Wasabi (山葵 known by the names Wasabia japonica or Eutrema japonica, as well as others) is plant that is a member of the Cruciferae or mustard family. Commonly known as Japanese horseradish, it grows naturally along stream beds in mountain river valleys in Japan. It is green, and extremely strong flavored. Its hotness is different from chilli pepper, which burns the tongue; wasabi's strong sensations shoot up one's sinus cavity instead.
It is sold either in root form, as a dried powder which is then mixed with water to make a paste, or as a ready-to-use paste, which comes in tubes approximately the size and shape of travel toothpaste tubes.
Fortunately for those who either through malice or unfamiliarity come into contact with too much of this condiment, the burning sensations it can induce are short-lived compared to the effects of chilis. When used as intended, it is also very tasty on roasted peas, or in small amounts on sushi or sashimi. Wasabi is commonly mixed with soy sauce to make a dipping sauce for sushi and sashimi.

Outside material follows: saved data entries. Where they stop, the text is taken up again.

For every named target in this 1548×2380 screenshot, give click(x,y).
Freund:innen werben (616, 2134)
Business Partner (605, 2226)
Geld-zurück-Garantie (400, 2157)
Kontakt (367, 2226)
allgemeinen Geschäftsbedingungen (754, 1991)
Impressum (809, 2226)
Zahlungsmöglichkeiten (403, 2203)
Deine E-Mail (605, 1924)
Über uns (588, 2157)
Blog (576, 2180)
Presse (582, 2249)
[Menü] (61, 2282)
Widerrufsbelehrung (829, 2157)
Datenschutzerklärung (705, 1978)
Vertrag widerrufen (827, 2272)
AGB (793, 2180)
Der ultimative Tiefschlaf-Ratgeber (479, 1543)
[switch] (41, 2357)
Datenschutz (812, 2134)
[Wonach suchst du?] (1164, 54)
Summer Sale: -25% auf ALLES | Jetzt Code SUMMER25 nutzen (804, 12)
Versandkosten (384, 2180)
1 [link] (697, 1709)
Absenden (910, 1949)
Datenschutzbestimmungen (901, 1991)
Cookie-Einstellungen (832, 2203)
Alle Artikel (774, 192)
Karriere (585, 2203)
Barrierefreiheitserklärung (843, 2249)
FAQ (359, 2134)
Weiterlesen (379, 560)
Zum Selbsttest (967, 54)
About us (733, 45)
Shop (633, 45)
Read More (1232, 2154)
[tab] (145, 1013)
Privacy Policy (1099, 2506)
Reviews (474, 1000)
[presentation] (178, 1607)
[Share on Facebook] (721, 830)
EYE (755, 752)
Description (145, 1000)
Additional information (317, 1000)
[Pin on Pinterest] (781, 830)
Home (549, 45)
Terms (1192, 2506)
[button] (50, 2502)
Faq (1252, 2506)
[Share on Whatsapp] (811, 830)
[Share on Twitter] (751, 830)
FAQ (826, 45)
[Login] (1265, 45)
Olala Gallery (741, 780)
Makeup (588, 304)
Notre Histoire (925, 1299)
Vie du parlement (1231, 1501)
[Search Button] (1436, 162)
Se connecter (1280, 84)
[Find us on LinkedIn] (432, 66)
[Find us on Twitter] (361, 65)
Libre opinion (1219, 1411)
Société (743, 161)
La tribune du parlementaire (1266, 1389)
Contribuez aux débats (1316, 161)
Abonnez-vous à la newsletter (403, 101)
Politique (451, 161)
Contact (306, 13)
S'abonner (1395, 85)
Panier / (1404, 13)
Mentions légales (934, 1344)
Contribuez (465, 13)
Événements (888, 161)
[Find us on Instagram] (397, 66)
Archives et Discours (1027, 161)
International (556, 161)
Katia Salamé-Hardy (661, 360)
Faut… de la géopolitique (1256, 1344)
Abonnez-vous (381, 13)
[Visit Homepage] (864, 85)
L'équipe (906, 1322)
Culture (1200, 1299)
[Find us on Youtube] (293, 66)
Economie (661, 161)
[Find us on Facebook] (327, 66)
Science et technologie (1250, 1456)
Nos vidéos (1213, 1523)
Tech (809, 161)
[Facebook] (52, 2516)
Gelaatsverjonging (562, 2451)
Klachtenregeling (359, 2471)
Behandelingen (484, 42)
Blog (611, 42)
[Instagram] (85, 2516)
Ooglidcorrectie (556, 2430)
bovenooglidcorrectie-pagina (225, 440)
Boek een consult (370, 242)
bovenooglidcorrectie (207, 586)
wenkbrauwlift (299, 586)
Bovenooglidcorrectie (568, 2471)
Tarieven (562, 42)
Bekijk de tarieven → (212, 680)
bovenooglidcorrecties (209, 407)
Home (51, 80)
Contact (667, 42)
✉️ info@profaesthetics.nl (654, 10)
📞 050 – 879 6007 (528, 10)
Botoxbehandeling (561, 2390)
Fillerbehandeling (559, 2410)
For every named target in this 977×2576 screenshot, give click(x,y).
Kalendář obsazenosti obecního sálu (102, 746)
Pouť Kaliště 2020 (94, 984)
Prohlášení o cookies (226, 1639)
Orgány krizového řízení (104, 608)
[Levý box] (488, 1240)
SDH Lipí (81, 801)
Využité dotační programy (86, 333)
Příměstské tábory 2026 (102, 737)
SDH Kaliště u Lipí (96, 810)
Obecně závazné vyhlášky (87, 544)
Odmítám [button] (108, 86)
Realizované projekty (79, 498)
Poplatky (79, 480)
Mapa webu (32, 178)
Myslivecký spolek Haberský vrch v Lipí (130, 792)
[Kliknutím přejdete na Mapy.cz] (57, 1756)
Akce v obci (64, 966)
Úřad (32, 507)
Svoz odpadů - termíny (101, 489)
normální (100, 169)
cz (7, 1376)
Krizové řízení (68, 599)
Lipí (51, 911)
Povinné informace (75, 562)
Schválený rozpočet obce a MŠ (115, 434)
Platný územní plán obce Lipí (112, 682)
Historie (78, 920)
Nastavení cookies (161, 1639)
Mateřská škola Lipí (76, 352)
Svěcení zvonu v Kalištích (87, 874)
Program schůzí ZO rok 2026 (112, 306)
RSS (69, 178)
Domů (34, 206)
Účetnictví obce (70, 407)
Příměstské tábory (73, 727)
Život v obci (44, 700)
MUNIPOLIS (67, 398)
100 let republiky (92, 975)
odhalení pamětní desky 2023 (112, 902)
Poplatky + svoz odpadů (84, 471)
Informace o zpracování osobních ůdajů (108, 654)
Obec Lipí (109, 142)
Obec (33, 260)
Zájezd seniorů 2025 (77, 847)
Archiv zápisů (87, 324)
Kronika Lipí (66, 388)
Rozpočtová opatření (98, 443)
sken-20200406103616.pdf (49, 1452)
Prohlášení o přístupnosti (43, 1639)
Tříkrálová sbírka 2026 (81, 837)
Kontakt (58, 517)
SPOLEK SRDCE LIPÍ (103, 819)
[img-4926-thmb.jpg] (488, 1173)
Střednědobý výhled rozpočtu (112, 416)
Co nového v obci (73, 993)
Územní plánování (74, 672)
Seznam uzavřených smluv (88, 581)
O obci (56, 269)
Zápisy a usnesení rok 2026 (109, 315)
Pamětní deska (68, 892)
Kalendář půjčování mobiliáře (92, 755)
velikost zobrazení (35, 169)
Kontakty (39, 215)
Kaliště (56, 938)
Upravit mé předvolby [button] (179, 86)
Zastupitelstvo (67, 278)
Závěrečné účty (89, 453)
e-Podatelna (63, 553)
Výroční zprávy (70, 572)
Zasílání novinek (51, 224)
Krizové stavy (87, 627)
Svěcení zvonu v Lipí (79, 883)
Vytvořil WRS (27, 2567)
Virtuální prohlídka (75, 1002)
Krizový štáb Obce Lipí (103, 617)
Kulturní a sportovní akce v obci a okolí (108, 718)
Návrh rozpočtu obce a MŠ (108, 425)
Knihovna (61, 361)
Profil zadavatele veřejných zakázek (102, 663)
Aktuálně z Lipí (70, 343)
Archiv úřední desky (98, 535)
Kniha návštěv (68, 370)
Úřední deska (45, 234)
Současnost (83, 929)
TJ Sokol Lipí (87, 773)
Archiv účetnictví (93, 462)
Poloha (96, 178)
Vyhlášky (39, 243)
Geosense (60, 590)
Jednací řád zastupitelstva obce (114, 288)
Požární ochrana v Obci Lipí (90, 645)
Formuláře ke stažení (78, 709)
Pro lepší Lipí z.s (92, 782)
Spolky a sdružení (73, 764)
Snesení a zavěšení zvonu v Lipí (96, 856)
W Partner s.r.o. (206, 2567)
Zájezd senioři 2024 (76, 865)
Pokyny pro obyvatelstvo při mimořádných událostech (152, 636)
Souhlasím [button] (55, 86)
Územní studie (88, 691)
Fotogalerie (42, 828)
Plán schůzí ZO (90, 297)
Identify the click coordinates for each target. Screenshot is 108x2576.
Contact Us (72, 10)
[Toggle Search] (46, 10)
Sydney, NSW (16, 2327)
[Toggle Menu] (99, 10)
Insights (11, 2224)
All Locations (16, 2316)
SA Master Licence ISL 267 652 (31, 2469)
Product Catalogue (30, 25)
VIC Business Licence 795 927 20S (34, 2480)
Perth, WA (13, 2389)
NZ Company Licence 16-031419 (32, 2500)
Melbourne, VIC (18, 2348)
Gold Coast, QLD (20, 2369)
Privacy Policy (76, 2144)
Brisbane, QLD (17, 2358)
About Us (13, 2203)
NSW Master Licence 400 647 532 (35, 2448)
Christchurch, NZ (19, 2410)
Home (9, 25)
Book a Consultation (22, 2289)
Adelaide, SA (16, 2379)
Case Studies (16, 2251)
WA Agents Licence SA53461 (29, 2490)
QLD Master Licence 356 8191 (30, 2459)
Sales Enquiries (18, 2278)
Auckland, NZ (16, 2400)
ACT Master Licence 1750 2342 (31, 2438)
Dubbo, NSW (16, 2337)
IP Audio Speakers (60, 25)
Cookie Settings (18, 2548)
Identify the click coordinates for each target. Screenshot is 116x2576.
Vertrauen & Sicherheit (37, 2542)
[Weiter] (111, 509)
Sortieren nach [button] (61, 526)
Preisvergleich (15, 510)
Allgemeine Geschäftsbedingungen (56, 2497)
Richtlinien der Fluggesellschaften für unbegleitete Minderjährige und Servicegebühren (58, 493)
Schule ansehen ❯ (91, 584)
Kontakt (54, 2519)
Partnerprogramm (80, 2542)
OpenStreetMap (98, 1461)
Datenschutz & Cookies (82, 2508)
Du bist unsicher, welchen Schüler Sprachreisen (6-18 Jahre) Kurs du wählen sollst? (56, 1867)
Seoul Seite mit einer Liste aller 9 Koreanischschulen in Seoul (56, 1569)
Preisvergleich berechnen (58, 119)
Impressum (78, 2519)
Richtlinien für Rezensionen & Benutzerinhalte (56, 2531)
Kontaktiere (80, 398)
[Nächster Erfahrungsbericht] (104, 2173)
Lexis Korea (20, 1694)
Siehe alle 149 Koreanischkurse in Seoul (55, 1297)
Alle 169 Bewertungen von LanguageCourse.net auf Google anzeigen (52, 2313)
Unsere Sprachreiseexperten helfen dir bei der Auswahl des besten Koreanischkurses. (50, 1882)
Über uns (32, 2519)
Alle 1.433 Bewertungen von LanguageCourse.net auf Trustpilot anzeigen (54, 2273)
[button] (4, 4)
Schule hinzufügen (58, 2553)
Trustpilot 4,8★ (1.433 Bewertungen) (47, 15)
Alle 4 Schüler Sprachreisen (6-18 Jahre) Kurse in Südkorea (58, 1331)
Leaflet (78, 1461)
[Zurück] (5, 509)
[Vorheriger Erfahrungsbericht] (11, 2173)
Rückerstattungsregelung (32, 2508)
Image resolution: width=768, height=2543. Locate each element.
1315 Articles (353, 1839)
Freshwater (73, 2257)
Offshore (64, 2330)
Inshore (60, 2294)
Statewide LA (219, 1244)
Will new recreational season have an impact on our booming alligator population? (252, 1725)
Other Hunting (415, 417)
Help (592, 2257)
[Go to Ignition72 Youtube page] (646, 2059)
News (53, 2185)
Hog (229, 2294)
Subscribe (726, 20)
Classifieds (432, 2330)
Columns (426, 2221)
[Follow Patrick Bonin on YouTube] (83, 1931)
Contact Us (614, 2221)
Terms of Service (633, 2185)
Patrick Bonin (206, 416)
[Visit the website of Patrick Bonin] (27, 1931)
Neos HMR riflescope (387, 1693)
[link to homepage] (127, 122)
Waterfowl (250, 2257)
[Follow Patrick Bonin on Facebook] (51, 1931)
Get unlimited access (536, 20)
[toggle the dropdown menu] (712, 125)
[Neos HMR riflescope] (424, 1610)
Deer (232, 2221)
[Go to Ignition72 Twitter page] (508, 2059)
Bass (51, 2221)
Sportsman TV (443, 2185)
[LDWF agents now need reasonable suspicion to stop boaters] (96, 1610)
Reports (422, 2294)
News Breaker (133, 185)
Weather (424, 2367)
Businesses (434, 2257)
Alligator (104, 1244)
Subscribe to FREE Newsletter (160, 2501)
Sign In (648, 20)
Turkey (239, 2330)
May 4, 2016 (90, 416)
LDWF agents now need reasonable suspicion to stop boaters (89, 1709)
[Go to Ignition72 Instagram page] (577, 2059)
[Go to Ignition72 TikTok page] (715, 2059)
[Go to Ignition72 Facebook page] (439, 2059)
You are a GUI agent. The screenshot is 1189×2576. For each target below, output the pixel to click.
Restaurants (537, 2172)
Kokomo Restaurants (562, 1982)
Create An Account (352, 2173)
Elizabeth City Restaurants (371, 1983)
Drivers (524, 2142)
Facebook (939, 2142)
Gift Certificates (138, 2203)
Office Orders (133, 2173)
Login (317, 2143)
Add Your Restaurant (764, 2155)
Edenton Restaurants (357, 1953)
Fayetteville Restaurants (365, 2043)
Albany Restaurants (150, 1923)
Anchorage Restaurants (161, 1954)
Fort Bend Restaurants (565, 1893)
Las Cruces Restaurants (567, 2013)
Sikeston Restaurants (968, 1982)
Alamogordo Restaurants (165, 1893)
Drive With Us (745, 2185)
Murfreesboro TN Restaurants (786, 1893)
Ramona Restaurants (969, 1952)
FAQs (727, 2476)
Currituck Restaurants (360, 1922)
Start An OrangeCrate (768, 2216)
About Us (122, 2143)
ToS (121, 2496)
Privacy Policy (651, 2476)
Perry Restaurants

The chemicals in wasabi that give its unique flavor are the isothiocyanates including: 6-methylthiohexyl isothiocyanate, 7-methylthioheptyl isothiocyanate and 8-methylthioocytl isothiocyanate. Research has shown that isothiocyanates have beneficial effects such as inhibiting microbe growth. This may partially explain why wasabi is traditionally served with seafood.
Most of the "wasabi" served today is really just horseradish dyed green, or a mix of horseradish with mustard and chlorophyll for the same effect. The demand for real wasabi is very high. The state of Oregon is one of the world's top producers of this condiment.
Wasabi is also a 'mostly open source' cross-platform application framework and skinnable GUI toolkit. It was developed as the framework for Winamp3, but designed to be flexible and extendible enough to be useful for other programs. Although most of wasabi is zlib licensed, it depends on code still owned by Nullsoft, the creators of Winamp.